You are viewing a plain text version of this content. The canonical link for it is here.
Posted to dev@samza.apache.org by John Dennison <de...@gmail.com> on 2016/02/10 20:20:37 UTC

Zombie writers protection

Greetings,

I have general design question i did not see addressed in the docs.
Basically how does samza guarantee a single writer for each changelog
partition. Because of strong ordering assumption of these changelog, how do
you protect against zombie processes writing to the changelog with out of
date values.

Thanks,

John

Re: Zombie writers protection

Posted by Yi Pan <ni...@gmail.com>.
Hi, Rick and John,

Thanks for the great discussion! As Jacob said, we realized the possible
drawbacks relying solely on YARN for process liveness detection as well and
that's why SAMZA-871 was opened. Please help to comment on the JIRA so that
we can track the discussion and move the design process forward.

Thanks a lot!

-Yi

On Wed, Feb 10, 2016 at 2:10 PM, Rick Mangi <ri...@chartbeat.com> wrote:

> Jake, Not my question, I was just adding my 2 cents :)

» **BRIEF 1**:
Translate this sentence from the Samza thread into Spanish: "Please help to comment on the JIRA so that we can track the discussion and move the design process forward."
» **BRIEF 2**:
Return the stretch of the Samza thread from "Re: Zombie writers" through "Thanks a lot!", copied word for word.
The lines that come after the Samza thread are separate material and have no connection to it.

» **INFORMATION SHOWN**:
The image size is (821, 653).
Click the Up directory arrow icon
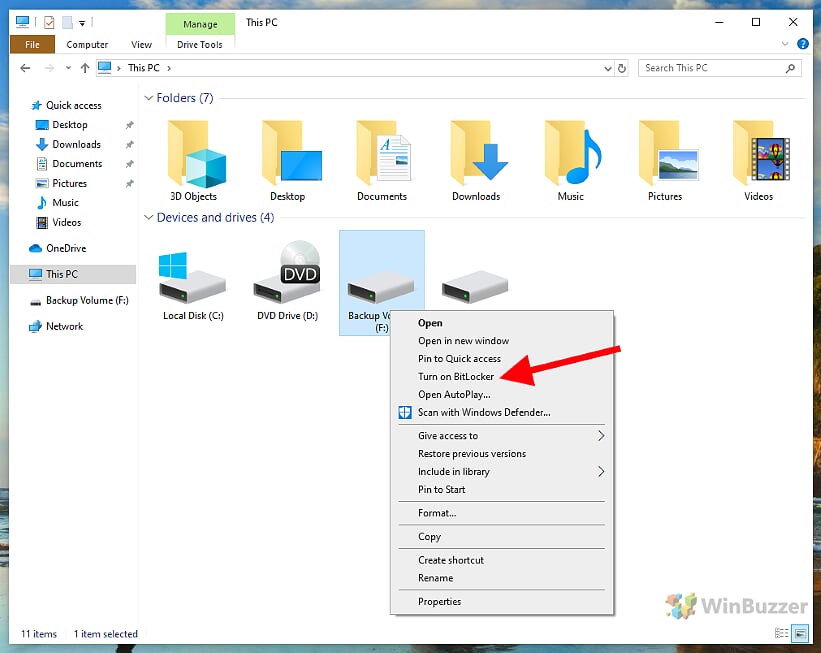coord(84,68)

» **CORRECT RESPONSE 1**:
Por favor, ayuden comentando en el JIRA para que podamos dar seguimiento a la discusión y hacer avanzar el proceso de diseño.

» **CORRECT RESPONSE 2**:
Re: Zombie writers protection

Posted by Yi Pan <ni...@gmail.com>.
Hi, Rick and John,

Thanks for the great discussion! As Jacob said, we realized the possible
drawbacks relying solely on YARN for process liveness detection as well and
that's why SAMZA-871 was opened. Please help to comment on the JIRA so that
we can track the discussion and move the design process forward.

Thanks a lot!